* _YOUR TASK_: Every record here should be printed again exactly.

* _DATA LISTING_:
Content starts

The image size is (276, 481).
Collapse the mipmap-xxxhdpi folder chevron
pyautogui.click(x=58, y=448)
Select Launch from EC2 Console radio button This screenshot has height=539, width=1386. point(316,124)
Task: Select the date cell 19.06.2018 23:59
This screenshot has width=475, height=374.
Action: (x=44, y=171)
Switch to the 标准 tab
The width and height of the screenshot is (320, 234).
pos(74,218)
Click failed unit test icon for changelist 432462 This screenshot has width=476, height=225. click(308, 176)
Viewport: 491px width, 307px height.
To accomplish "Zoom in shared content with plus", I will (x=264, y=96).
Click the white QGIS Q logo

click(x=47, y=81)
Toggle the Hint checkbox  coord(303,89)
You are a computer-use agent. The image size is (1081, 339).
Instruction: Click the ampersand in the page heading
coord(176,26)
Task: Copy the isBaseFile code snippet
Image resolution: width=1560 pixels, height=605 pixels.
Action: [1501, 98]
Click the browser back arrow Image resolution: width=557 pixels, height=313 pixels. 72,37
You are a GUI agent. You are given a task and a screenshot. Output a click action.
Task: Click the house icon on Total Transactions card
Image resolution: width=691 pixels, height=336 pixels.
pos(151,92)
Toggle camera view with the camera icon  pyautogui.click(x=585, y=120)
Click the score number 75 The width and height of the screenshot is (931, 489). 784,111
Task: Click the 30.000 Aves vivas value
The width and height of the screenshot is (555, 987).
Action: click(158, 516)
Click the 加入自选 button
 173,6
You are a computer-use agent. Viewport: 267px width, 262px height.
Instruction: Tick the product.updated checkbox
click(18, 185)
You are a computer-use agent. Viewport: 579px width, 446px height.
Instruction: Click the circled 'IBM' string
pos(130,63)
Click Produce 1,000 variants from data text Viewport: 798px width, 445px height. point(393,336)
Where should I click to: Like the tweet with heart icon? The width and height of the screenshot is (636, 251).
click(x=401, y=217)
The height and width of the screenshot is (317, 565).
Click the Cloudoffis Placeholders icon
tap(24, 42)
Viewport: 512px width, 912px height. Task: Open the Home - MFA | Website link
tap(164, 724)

Content ends

* _RESPONSE FOR THIS EXERCISE_:
The image size is (276, 481).
Collapse the mipmap-xxxhdpi folder chevron
pyautogui.click(x=58, y=448)
Select Launch from EC2 Console radio button This screenshot has height=539, width=1386. point(316,124)
Task: Select the date cell 19.06.2018 23:59
This screenshot has width=475, height=374.
Action: (x=44, y=171)
Switch to the 标准 tab
The width and height of the screenshot is (320, 234).
pos(74,218)
Click failed unit test icon for changelist 432462 This screenshot has width=476, height=225. click(308, 176)
Viewport: 491px width, 307px height.
To accomplish "Zoom in shared content with plus", I will (x=264, y=96).
Click the white QGIS Q logo

click(x=47, y=81)
Toggle the Hint checkbox  coord(303,89)
You are a computer-use agent. The image size is (1081, 339).
Instruction: Click the ampersand in the page heading
coord(176,26)
Task: Copy the isBaseFile code snippet
Image resolution: width=1560 pixels, height=605 pixels.
Action: [1501, 98]
Click the browser back arrow Image resolution: width=557 pixels, height=313 pixels. 72,37
You are a GUI agent. You are given a task and a screenshot. Output a click action.
Task: Click the house icon on Total Transactions card
Image resolution: width=691 pixels, height=336 pixels.
pos(151,92)
Toggle camera view with the camera icon  pyautogui.click(x=585, y=120)
Click the score number 75 The width and height of the screenshot is (931, 489). 784,111
Task: Click the 30.000 Aves vivas value
The width and height of the screenshot is (555, 987).
Action: click(158, 516)
Click the 加入自选 button
 173,6
You are a computer-use agent. Viewport: 267px width, 262px height.
Instruction: Tick the product.updated checkbox
click(18, 185)
You are a computer-use agent. Viewport: 579px width, 446px height.
Instruction: Click the circled 'IBM' string
pos(130,63)
Click Produce 1,000 variants from data text Viewport: 798px width, 445px height. point(393,336)
Where should I click to: Like the tweet with heart icon? The width and height of the screenshot is (636, 251).
click(x=401, y=217)
The height and width of the screenshot is (317, 565).
Click the Cloudoffis Placeholders icon
tap(24, 42)
Viewport: 512px width, 912px height. Task: Open the Home - MFA | Website link
tap(164, 724)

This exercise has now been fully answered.